Cadila Healthcare, also known as Zydus Cadila, said it has started enrolling patients in a trial that can potentially yield the first FDA approved treatment for NASH or non-alcoholic fatty liver disease with inflammation.
Fatty liver disease, caused by the deposition of fat in the liver, is divided into alcohol-related and non-alcohol related. Within non-alcoholic fatty liver disease, there are two sub-types — ones with inflammation of the liver, and those that also cause inflammation of the liver (NASH).
It is believed that about 25% of adults have non-alcoholic fatty liver disease, and 5-10% of the adults worldwide have the variant which causes liver inflammation (NASH).
Unlike ‘regular’ non-alcoholic fatty liver disease, NASH comes with additional symptoms that make more dangerous. These include lobular inflammation, hepatocyte ballooning with or without pericellular fibrosis and MalloryDenk bodies.
This makes NASH progressive, and the disease can often lead to liver cirrhosis, liver cancer and need for liver transplant or death.
There is currently no drug approved to treat this disease in the US.
“As there is currently no drug approved for the treatment of NASH in the USA, this life threatening liver disease is a high unmet medical need,” Zydus Cadila said, announcing the start of the Phase 2b study.
Zydus’ Saroglitazar Mg has an ‘Orphan Drug Designation’ and ‘Fast Track Designation’ from the US FDA, which means that it is eligible for faster processing than usual and longer exclusivity protection.
However, these designations are only as a treatment for primary biliary cholangitis, which refers to the condition in which the bile ducts inside the liver become injured, inflamed, and eventually permanently damaged. The drug also has orphan status from the European Medicines Agency for the same condition.
“We stand encouraged that the findings from the earlier EVIDENCES-IV Phase 2 clinical study have been published as original article by Samer et al along with the editorial by Prof. Sven Francque, M.A. a leading hepatologist from Belgium in the October edition of Hepatology,” said the Indian company.
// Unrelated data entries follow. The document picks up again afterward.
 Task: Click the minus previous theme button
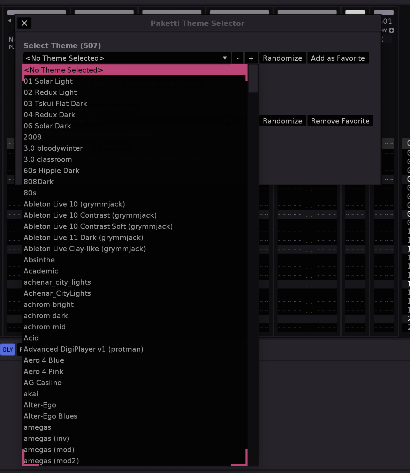(x=237, y=58)
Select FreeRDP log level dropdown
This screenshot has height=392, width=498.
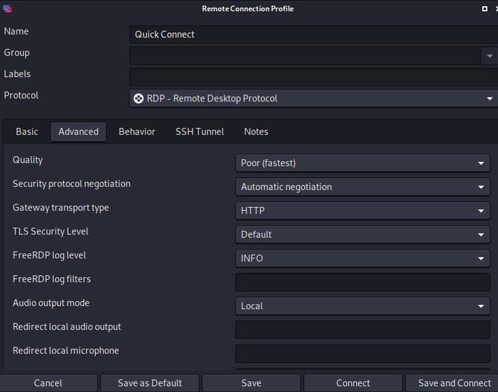click(x=362, y=258)
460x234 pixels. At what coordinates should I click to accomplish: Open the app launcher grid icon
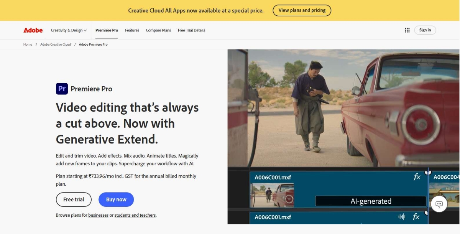(x=407, y=30)
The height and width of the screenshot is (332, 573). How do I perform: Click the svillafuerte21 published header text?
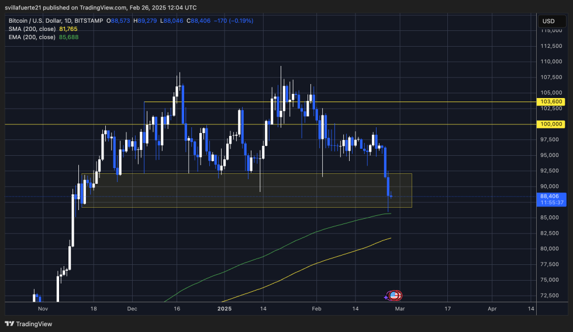(x=99, y=7)
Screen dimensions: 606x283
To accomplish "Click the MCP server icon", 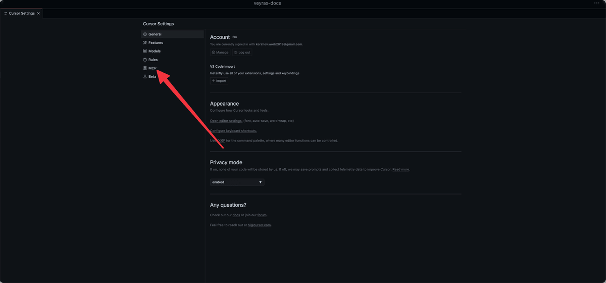I will (145, 68).
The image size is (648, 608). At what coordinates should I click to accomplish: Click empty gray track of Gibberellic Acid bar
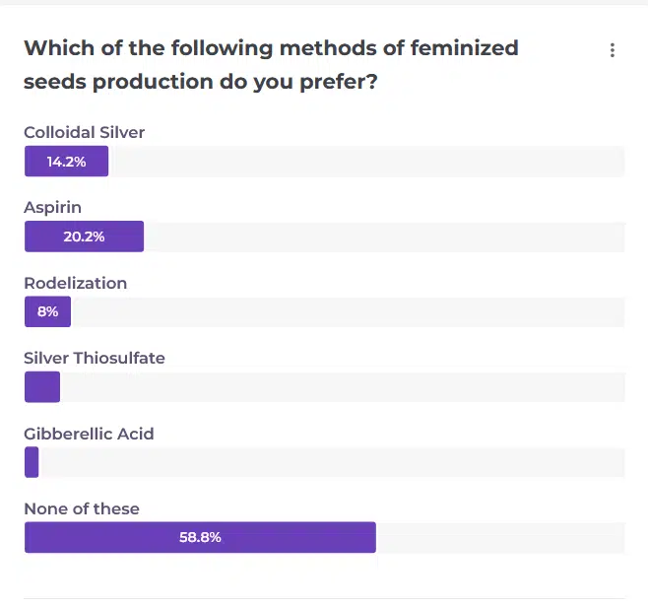click(330, 462)
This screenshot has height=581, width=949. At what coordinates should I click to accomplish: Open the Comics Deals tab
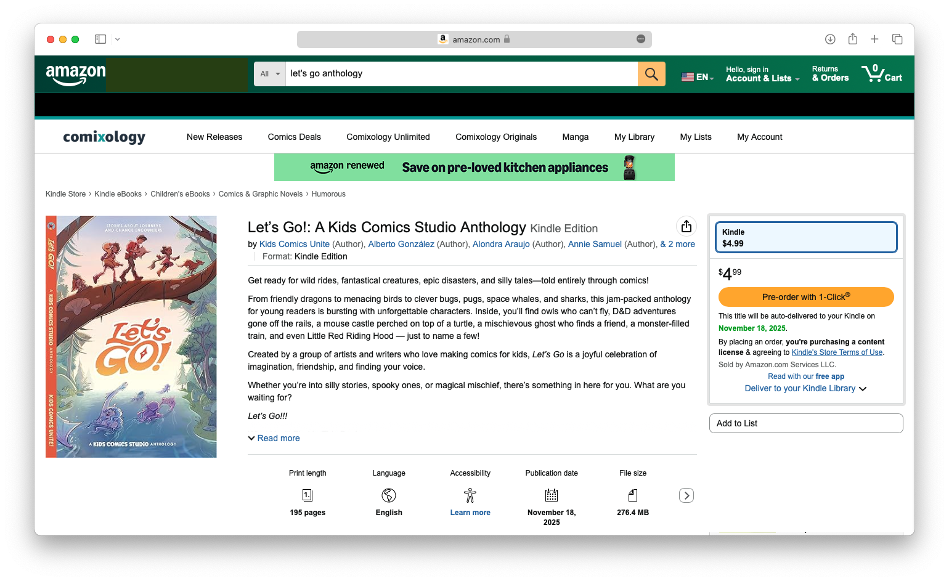pos(294,137)
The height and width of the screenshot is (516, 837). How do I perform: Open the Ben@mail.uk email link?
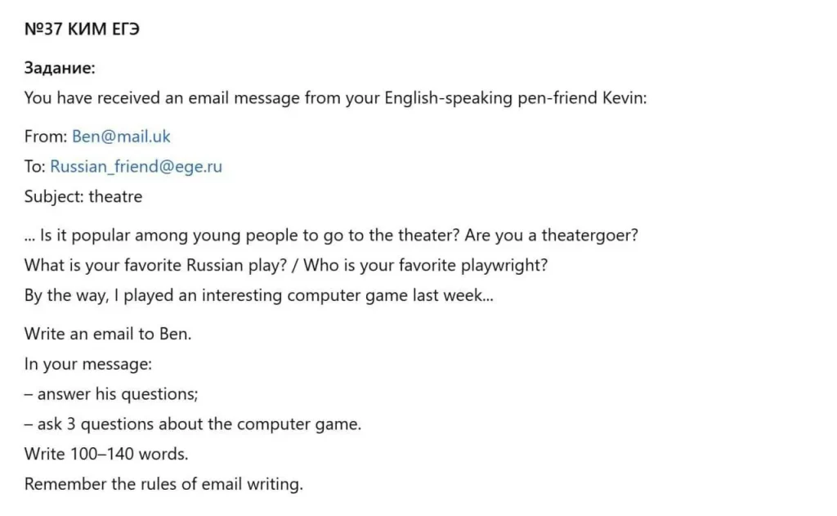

The new, Phase 2(b) study is being carried out under authorization from the US FDA.
It is a prospective, multi-centre, randomized, double-blind, placebo-controlled clinical trial designed to evaluate efficacy and safety of Saroglitazar Magnesium in subjects with Non-Alcoholic Steatohepatitis (NASH) and Fibrosis.
It will be led by Prof. Naga Chalasani, Interim Chair, Department of Medicine, Indiana University School of Medicine and Prof. Arun J Sanyal, Division of Gastroenterology, Virginia Commonwealth University as co-Principal Investigators.
The EVIDENCES-X trial will randomise 240 subjects in a 1:1:1 ratio to Saroglitazar 2 mg, Saroglitazar 4 mg or Placebo and study the primary endpoint “Resolution of steatohepatitis with no worsening of fibrosis” over a period of 76 weeks.
The secondary end-points will include improvement in liver fibrosis with no increase in NAS for ballooning, inflammation or steatosis, 2 points improvement in NAS, Improvement in steatosis, ballooning, inflammation and fibrosis from liver biopsy, Histological score changes in steatosis, ballooning, inflammation and fibrosis.